▸ **Excerpt to read**

Monday, March 16, 2020

Ancient hornwort hints at new ways to grow crops

Hornwart looks like a small green blob with a few green shoots coming out of its top, as light shines through it from behind

Sequencing the genome of the ancient hornwort plant reveals genes that could help crops grow more efficiently with less synthetic fertilizer, researchers say.

Some 500 million years ago, when our continents connected in a single land mass and most life existed underwater—hornworts (Anthoceros) existed as one of the first groups of plants to colonize land.

Sequencing hornwort provides insights into the genetics underlying the unique biology of the group, researchers report.

The researchers began the project in 2011. “It took us three years to figure out how hornworts can be grown and pushed through its sexual life cycle under laboratory conditions, and another three years to properly assemble and annotate its genome,” says Péter Szövényi, a researcher at the University of Zurich and last author of the paper, published in Nature Plants.

▸ **Collected material**
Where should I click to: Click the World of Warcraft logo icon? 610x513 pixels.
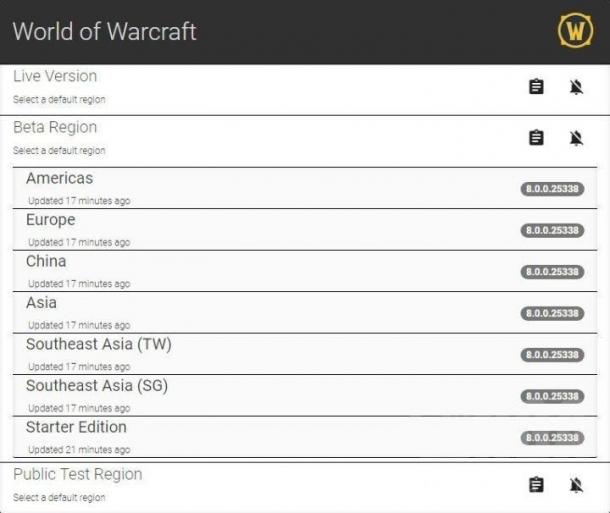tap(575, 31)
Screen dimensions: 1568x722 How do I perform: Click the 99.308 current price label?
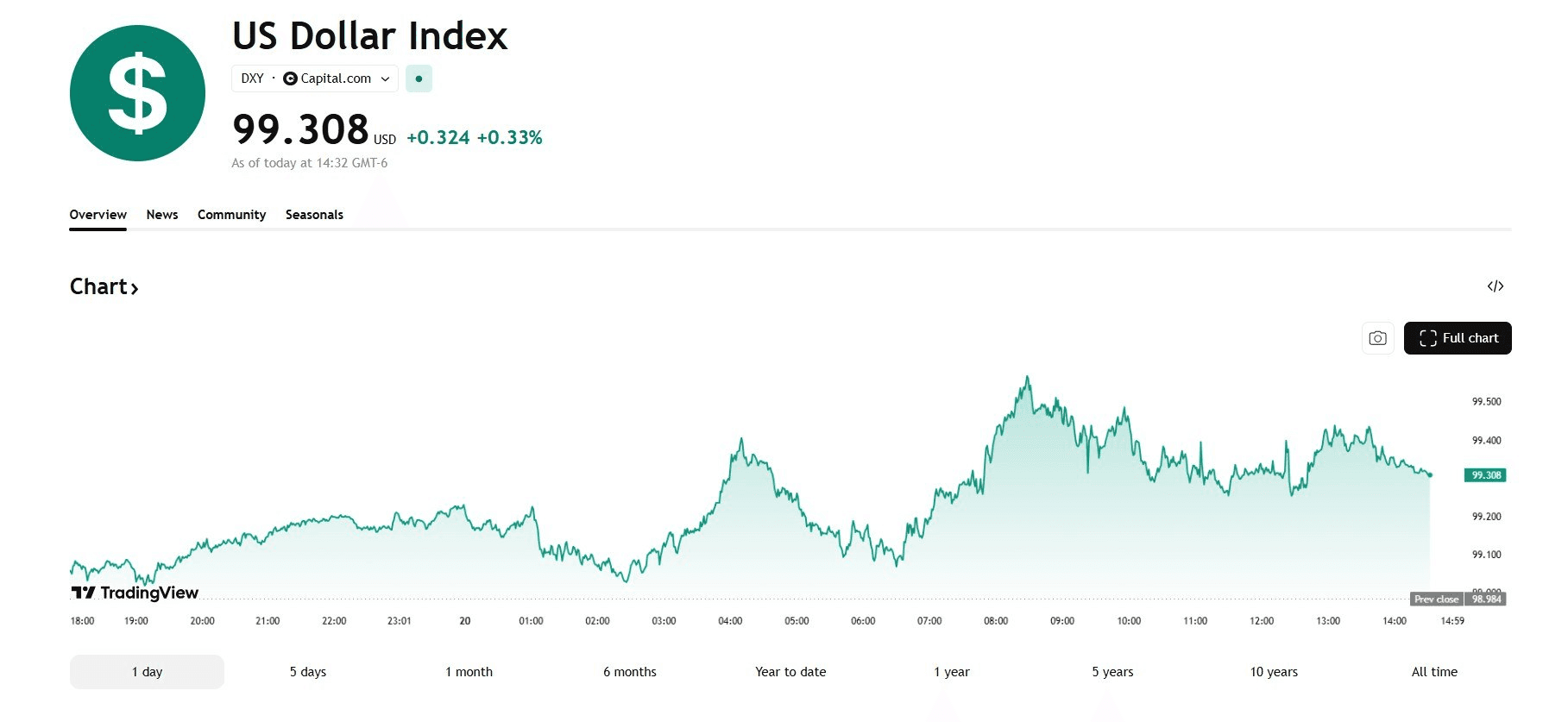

▸ **Tasks to complete**
A. Answer each question using the hornwort article.
(i) In what year did the researchers begin the project?
(ii) What genus name is given in parentheses for hornworts?
(iii) In which journal was the paper published?
B. Repeat everything in the hornwort article from "Hornwart looks like" down to "fertilizer, researchers say.".
C. Decide whether each statement agrees with the hornwort article. Answer yes or no, and quote the words from the article that decide it.
(i) Assembling and annotating the hornwort genome took one year.
(ii) Péter Szövényi is a researcher at the University of Zurich.
(iii) Hornworts were among the first groups of plants to colonize land.

▸ **Solved tasks**
A.
(i) 2011
(ii) Anthoceros
(iii) Nature Plants

B.
Hornwart looks like a small green blob with a few green shoots coming out of its top, as light shines through it from behind

Sequencing the genome of the ancient hornwort plant reveals genes that could help crops grow more efficiently with less synthetic fertilizer, researchers say.

C.
(i) No: "another three years to properly assemble and annotate its genome"
(ii) Yes: "Péter Szövényi, a researcher at the University of Zurich"
(iii) Yes: "existed as one of the first groups of plants to colonize land"